At what age should I send my child to school?

When is the right time to send your child to school, asks EIMEAR HUTCHINSON? As a mum of four, here she shares some advice for people trying to make that decision this summer
At what age should I send my child to school?

At what age should you send your child to school? It’s a question many parents have to consider. Picture: Stock

NOT all parents will come up against the dilemma of wondering what age to send their child to school at.

I think parents of children born between January and maybe April are probably the ones that find it trickiest. That said, for many, the answer is quite clear in that you know whether your child is ready or not.

Our oldest girl started school when she was four and a half, her birthday is in March, and at the time it was the first year that the second year of free pre-school was coming in. So, there were some parents sending their children to school at that age and some holding off for a year. She was our first, so we went with what her pre-school teacher advised and what we thought was the right thing by her too.

In hindsight, intellect is far from the only thing you need to consider when sending a child to school if they are that little bit younger. 

It seems like less of a thing now, most people hold onto their kids for that extra year — we did with our second lady, who turned five in the April she started school, and for her that was absolutely the right choice.

If you are considering sending your child to school that little bit younger than others (and I’m not here to say whether that is right or wrong!) here are a few other things worth considering that may not cross your mind.

Extracurricular activities are obviously mostly age-based and for us living in a small village that does not really matter hugely when say, for example, U9 and U10 train together. My lady is U9 but all her friends from her class are U10 and for the most part it is not an issue, but it does serve as a bit of a blow when there is, for example, an U10 match only, and she is left out.

Look, is that a bad thing? I don’t think so, it opens your child up to more friends their own age regardless of what class they are in and that is never a bad thing, if anything it widens their social circle but, as many will know, children don’t always see it that way.

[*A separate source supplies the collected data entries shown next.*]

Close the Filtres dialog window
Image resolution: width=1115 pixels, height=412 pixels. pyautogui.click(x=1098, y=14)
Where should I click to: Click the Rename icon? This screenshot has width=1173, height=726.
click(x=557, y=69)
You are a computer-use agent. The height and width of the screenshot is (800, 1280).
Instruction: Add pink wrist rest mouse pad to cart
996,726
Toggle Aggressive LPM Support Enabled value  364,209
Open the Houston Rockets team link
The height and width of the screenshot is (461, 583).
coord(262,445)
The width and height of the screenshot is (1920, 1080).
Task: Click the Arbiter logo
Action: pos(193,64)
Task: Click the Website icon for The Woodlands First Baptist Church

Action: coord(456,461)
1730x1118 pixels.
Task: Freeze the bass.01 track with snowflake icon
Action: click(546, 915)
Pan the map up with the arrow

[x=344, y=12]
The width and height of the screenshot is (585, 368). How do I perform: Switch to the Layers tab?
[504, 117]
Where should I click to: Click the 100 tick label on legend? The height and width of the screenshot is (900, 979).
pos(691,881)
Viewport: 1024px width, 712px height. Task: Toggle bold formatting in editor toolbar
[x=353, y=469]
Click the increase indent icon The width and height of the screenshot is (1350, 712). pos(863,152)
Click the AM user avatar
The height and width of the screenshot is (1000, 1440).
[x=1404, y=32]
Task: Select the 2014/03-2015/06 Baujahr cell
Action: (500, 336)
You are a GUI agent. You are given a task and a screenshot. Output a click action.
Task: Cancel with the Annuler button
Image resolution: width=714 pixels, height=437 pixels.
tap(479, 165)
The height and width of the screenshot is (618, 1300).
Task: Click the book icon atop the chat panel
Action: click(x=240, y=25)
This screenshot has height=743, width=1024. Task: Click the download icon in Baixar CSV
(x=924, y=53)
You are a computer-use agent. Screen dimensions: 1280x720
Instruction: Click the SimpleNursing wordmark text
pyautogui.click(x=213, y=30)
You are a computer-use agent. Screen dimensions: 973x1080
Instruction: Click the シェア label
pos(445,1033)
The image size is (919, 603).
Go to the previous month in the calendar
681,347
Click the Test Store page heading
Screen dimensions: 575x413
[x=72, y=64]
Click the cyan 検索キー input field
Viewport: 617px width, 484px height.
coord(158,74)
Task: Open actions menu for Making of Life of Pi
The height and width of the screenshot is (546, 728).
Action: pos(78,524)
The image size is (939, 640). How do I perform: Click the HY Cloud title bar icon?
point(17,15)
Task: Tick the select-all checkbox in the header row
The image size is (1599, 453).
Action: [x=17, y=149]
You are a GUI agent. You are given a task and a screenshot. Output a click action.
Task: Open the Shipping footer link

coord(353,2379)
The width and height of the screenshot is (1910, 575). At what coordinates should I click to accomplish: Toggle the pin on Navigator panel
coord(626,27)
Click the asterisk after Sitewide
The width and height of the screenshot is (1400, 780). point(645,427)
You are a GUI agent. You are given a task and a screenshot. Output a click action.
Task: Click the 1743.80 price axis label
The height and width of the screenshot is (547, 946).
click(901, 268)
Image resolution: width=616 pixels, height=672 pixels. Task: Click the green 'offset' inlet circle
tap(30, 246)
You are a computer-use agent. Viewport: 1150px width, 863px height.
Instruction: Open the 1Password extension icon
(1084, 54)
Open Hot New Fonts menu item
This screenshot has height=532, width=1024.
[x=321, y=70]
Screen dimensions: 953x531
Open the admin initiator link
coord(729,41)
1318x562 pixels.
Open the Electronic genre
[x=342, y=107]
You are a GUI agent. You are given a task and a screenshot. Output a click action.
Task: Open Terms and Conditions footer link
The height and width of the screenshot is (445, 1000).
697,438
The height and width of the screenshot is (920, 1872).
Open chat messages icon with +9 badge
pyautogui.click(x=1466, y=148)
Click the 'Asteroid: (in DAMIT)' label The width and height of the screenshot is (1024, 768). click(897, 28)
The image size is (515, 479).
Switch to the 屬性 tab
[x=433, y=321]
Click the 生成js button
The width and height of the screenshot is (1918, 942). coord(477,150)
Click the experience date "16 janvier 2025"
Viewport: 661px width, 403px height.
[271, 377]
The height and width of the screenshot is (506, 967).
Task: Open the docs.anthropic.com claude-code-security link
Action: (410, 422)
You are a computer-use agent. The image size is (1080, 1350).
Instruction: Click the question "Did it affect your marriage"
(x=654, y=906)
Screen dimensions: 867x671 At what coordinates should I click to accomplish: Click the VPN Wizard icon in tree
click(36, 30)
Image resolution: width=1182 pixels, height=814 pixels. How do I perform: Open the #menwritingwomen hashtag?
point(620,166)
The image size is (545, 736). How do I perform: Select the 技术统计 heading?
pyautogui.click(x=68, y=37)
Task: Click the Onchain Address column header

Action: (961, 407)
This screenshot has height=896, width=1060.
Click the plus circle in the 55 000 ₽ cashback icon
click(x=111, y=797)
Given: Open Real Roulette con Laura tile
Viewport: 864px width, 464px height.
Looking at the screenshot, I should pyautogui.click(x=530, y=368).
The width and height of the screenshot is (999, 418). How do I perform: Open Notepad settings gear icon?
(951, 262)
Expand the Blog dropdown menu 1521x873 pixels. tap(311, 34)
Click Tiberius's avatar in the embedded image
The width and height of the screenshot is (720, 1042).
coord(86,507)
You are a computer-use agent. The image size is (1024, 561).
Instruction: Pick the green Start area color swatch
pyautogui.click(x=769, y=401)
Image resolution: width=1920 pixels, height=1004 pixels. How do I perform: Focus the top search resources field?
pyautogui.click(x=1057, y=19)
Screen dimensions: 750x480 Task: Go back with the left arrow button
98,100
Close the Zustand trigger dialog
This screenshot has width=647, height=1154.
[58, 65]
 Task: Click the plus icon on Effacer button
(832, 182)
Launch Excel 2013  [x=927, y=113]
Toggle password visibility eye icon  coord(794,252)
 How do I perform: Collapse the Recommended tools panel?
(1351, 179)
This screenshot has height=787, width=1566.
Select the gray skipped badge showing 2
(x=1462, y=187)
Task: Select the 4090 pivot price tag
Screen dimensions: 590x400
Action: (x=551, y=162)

Energy was probably one of the biggest things we noticed with our lady, predominantly in the first two years. It has certainly evened out now but for the first two years it was a struggle. The days are long for a small child in school, and intense, they take on so much in the first few years of school, from learning how to read and write and also playground politics, so it is understandably exhausting, but less so obviously the older they are.

There aren’t as many milestones when they get out of the baby and toddler stage, but losing teeth is certainly one that comes in the first few years. 

It is not a big issue in the greater scheme of things, but it sets the scene for later on when they hit puberty. 

Now, it’s not something you can pre-empt either and every teenager hits puberty at different times so it may not ever be an issue, but we all know what teenagers are like and being the last to do anything can be a challenge. And for many it won’t faze them or it won’t be an issue, but it has the potential to be one.

Moving further along the lines into teenage years, as much as I would like to wrap my girls in bubble wrap and never let them into a pub or club, it is pretty much inevitable. My lady has good friends that are over a year older than her, so there is going to be a year when she is 17 that all her friends are going out and she can’t.

I know a year isn’t long in the greater scheme of things, but most of us adults will remember those days pretty fondly so missing out on them won’t be easy. That is to say some teenagers will not have any interest in going out to pubs, but who knows when they are four or five? So it is something else to consider.

If I had my time back, would I change our decision to send our lady at four and a half? Absolutely not. She is going into fourth class now and while there are some milestones to get through yet, so far she is thriving. She is the eldest, like I said, so she naturally tends to gravitate towards older children, and it suits her to be in with children who are slightly older than her.

However, there are probably many that would argue that at the end of the day it’s no harm to hold them back in pre-school for that extra year. There is no reason not to hold them back regardless of how eager they are to learn how to read and write, it will stand to them in the long run, but hopefully this article was food for thought for those who are in the position to be wondering.